▸ **Task**: The response should be an exact transcription of the data below, free of images.

*** Block opens ***

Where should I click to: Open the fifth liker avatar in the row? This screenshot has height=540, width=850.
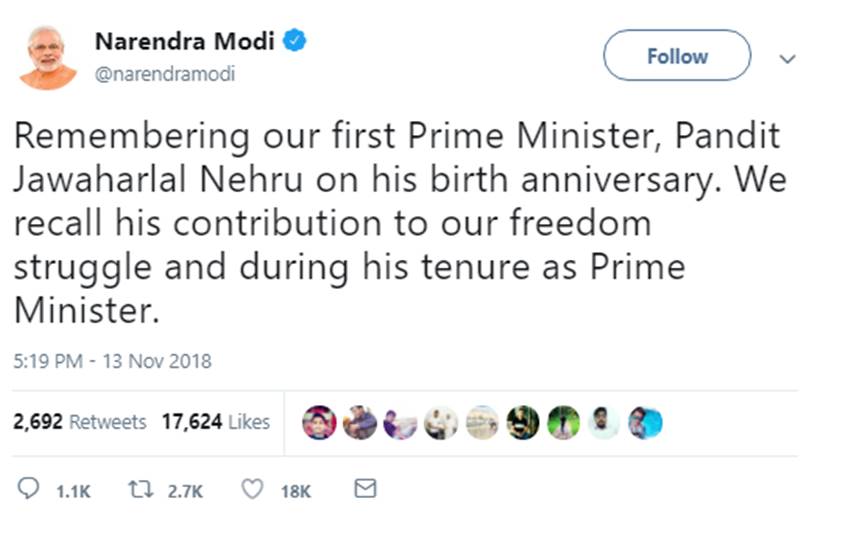click(x=482, y=423)
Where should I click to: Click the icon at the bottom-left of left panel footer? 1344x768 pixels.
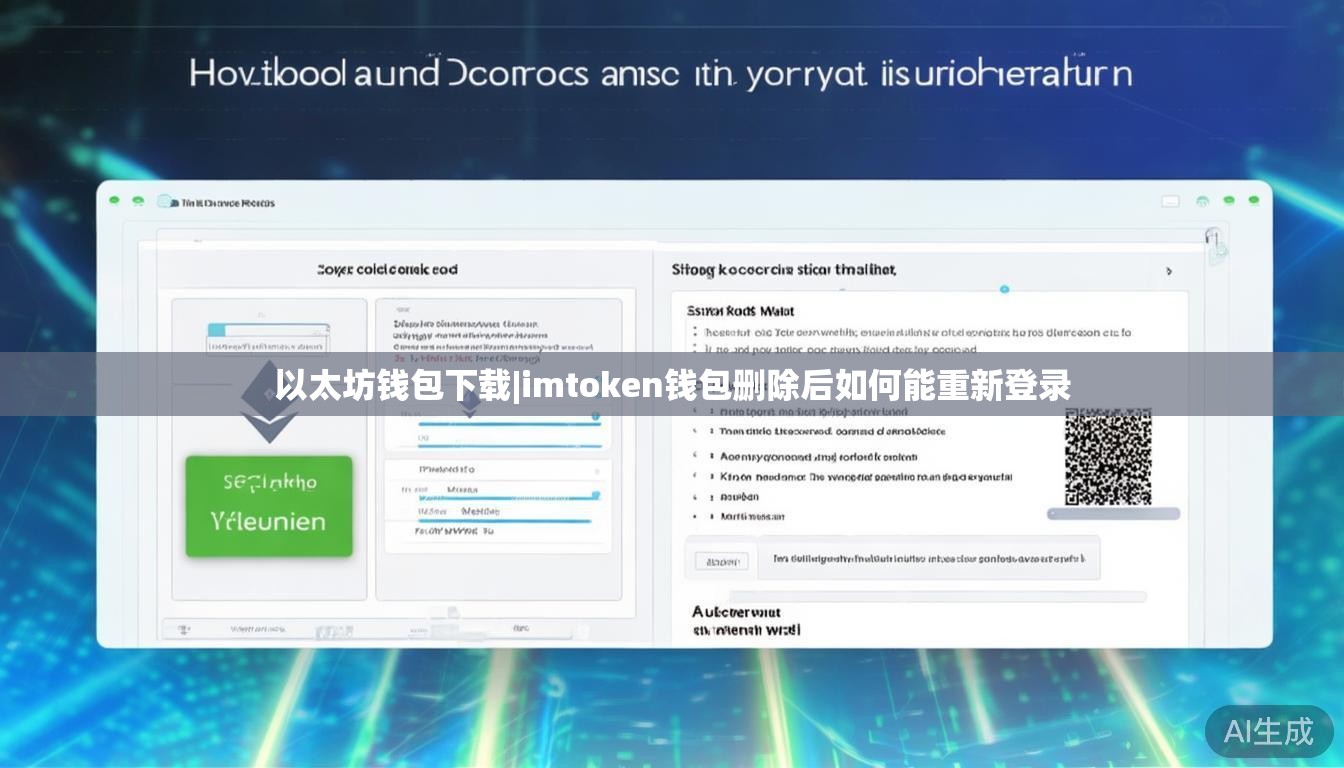[x=183, y=631]
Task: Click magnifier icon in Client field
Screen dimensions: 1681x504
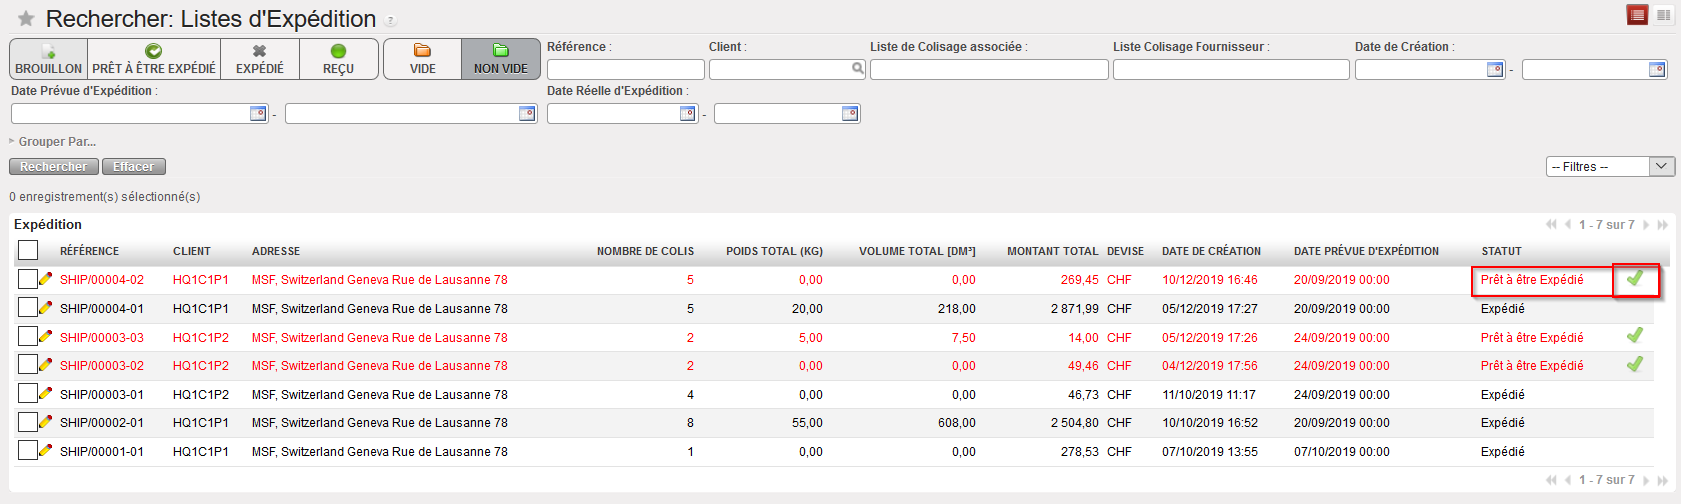Action: 857,69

*** Block closes ***

▸ **Exercise output**:
Where should I click to: Open the fifth liker avatar in the row? This screenshot has height=540, width=850.
click(x=482, y=423)
Where should I click to: Click the icon at the bottom-left of left panel footer? 1344x768 pixels.
[x=183, y=631]
Task: Click magnifier icon in Client field
Screen dimensions: 1681x504
Action: 857,69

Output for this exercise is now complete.